■ INFORMATION GIVEN
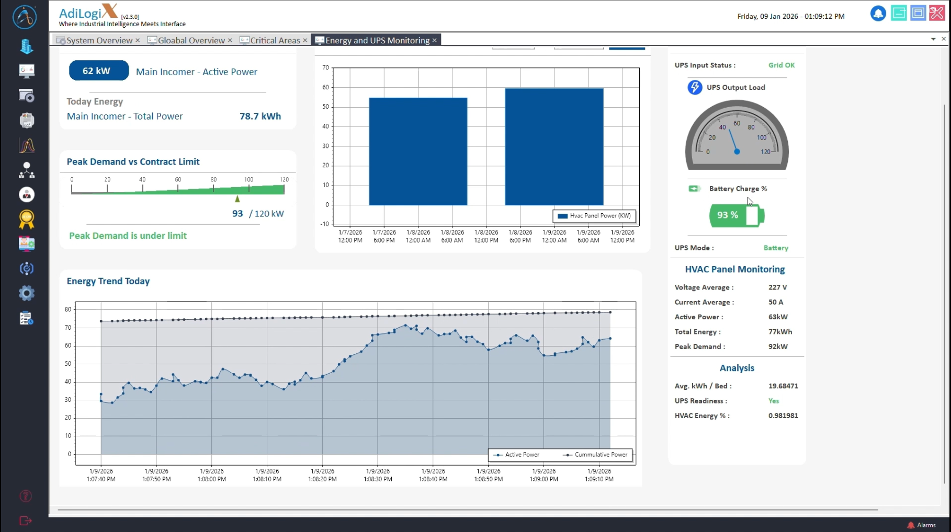Select the hierarchy network icon in sidebar

(x=26, y=170)
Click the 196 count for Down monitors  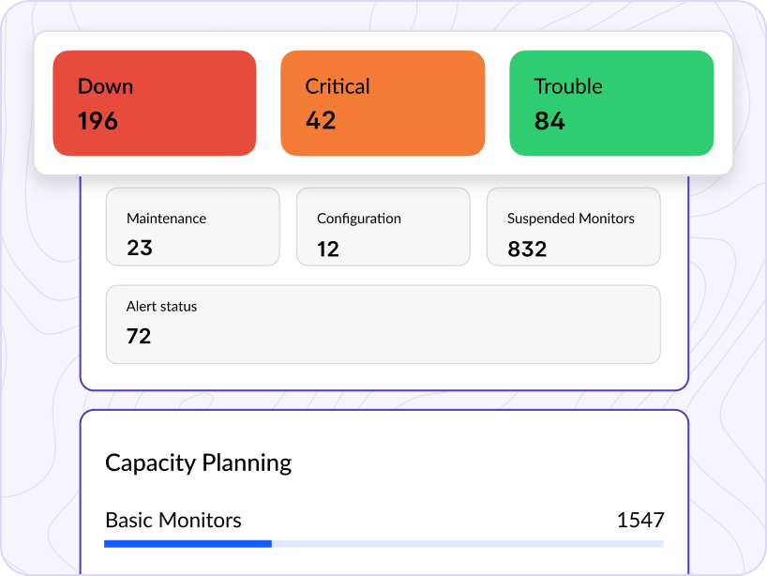click(98, 121)
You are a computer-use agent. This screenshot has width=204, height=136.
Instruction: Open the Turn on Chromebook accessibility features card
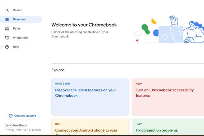tap(168, 97)
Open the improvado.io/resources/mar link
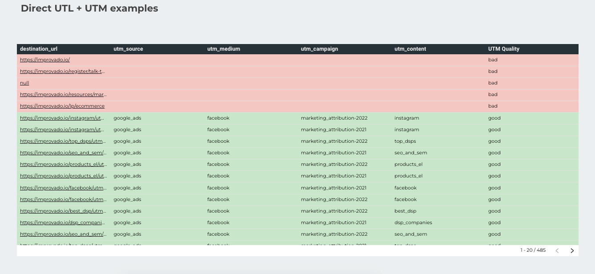Viewport: 595px width, 274px height. tap(63, 94)
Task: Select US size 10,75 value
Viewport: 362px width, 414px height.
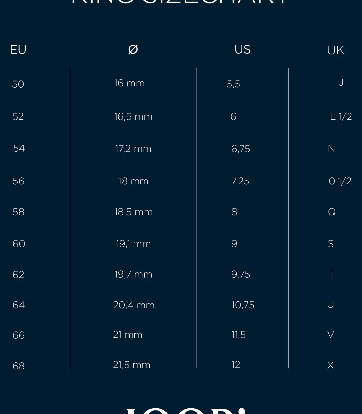Action: (x=243, y=305)
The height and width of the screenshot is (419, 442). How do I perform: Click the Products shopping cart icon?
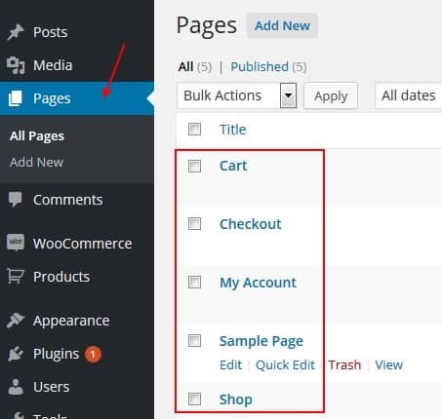(16, 277)
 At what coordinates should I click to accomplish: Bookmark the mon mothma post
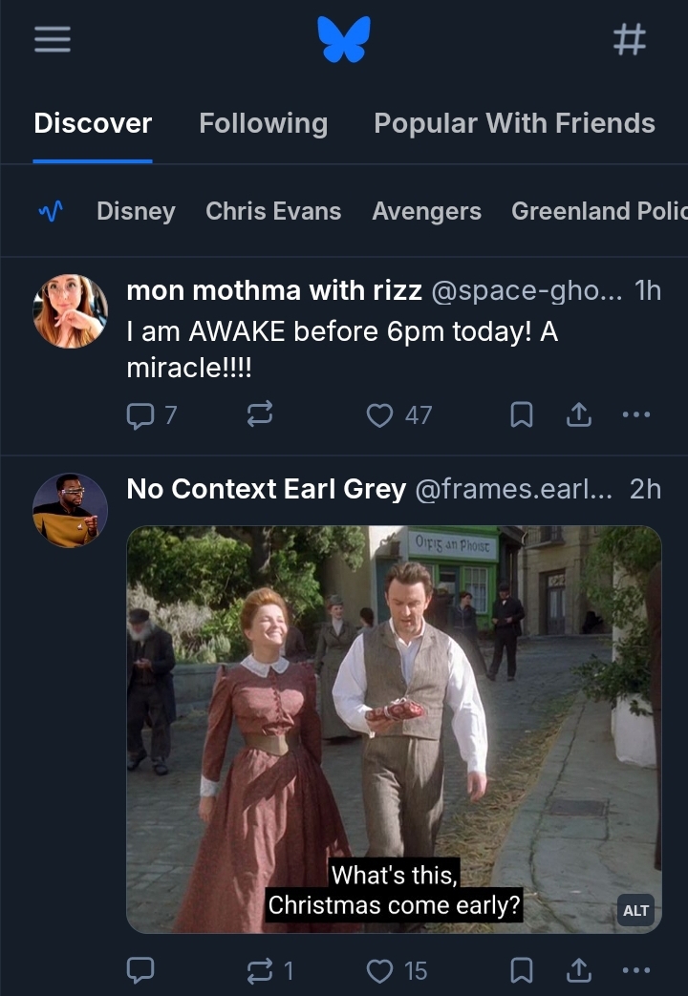522,414
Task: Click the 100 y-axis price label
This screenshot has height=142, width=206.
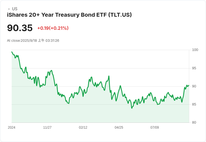Action: [x=195, y=50]
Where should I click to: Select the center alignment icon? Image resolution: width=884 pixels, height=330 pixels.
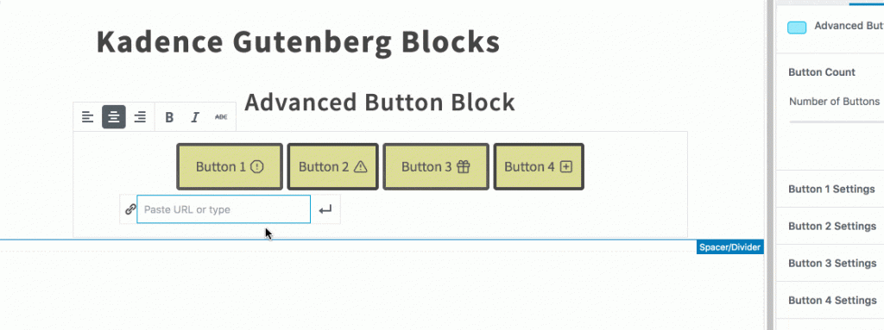114,117
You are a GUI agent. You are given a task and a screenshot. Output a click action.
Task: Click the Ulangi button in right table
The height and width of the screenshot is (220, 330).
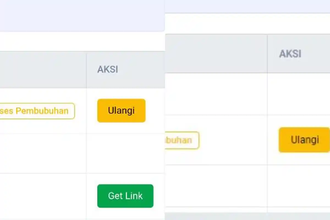click(304, 140)
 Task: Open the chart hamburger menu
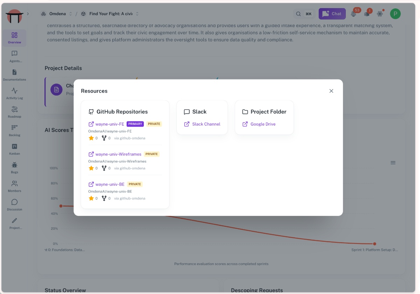[393, 163]
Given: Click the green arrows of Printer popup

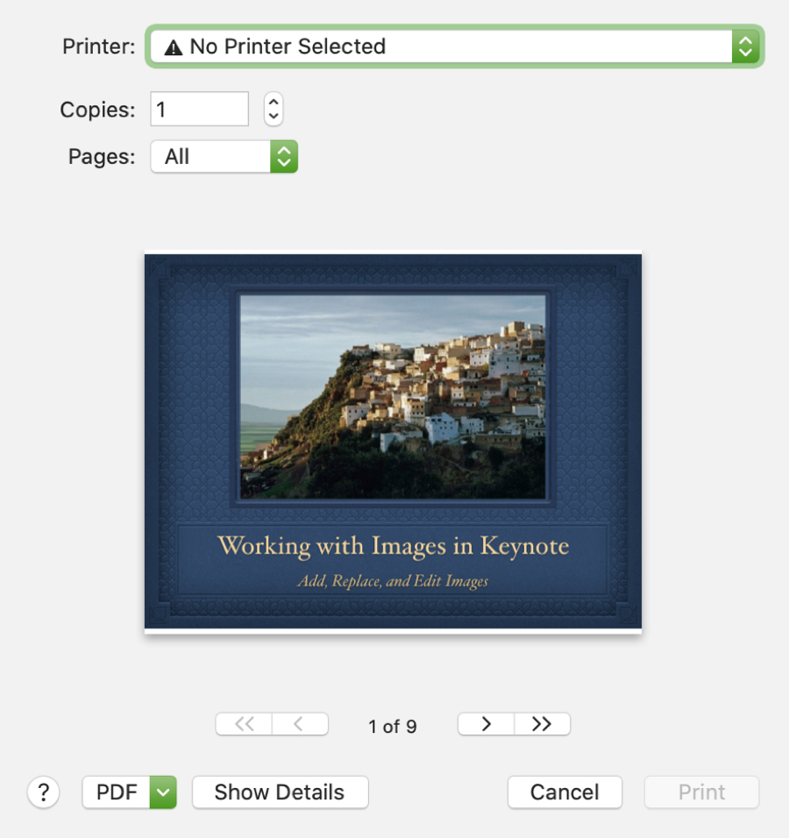Looking at the screenshot, I should pyautogui.click(x=746, y=46).
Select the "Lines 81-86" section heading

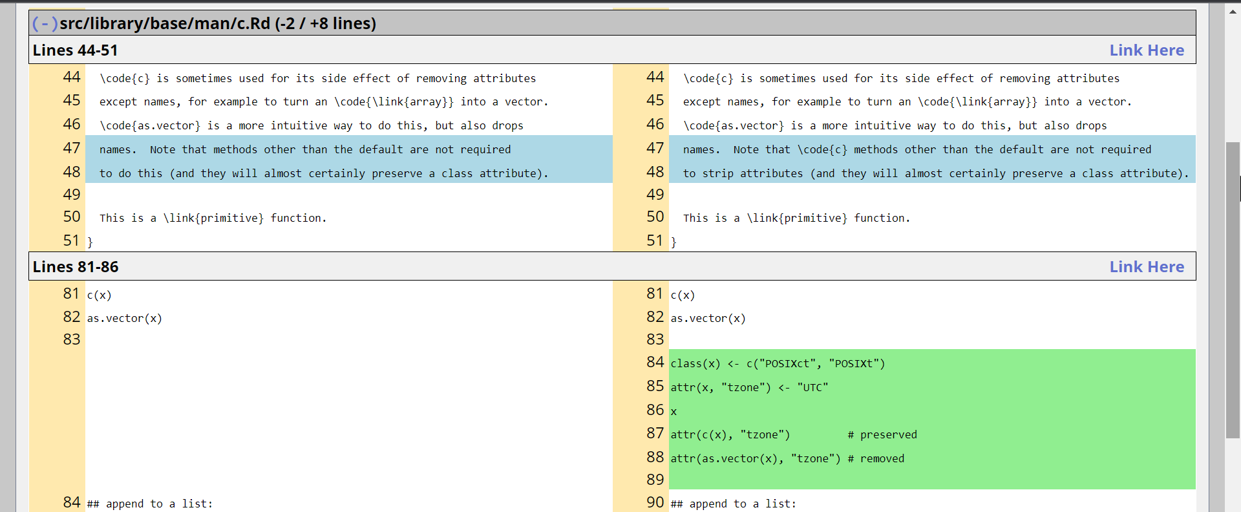[x=76, y=267]
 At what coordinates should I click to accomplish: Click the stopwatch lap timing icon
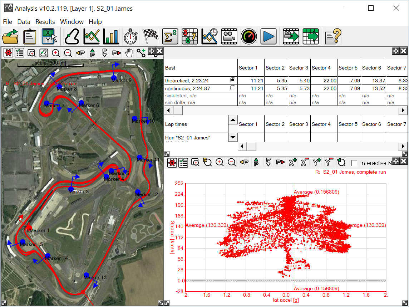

■ DIRECTIONS
Counting only the lines that include "agent", state how many there are in the entries, and nothing else.

■ THE COMPLETED TASK
2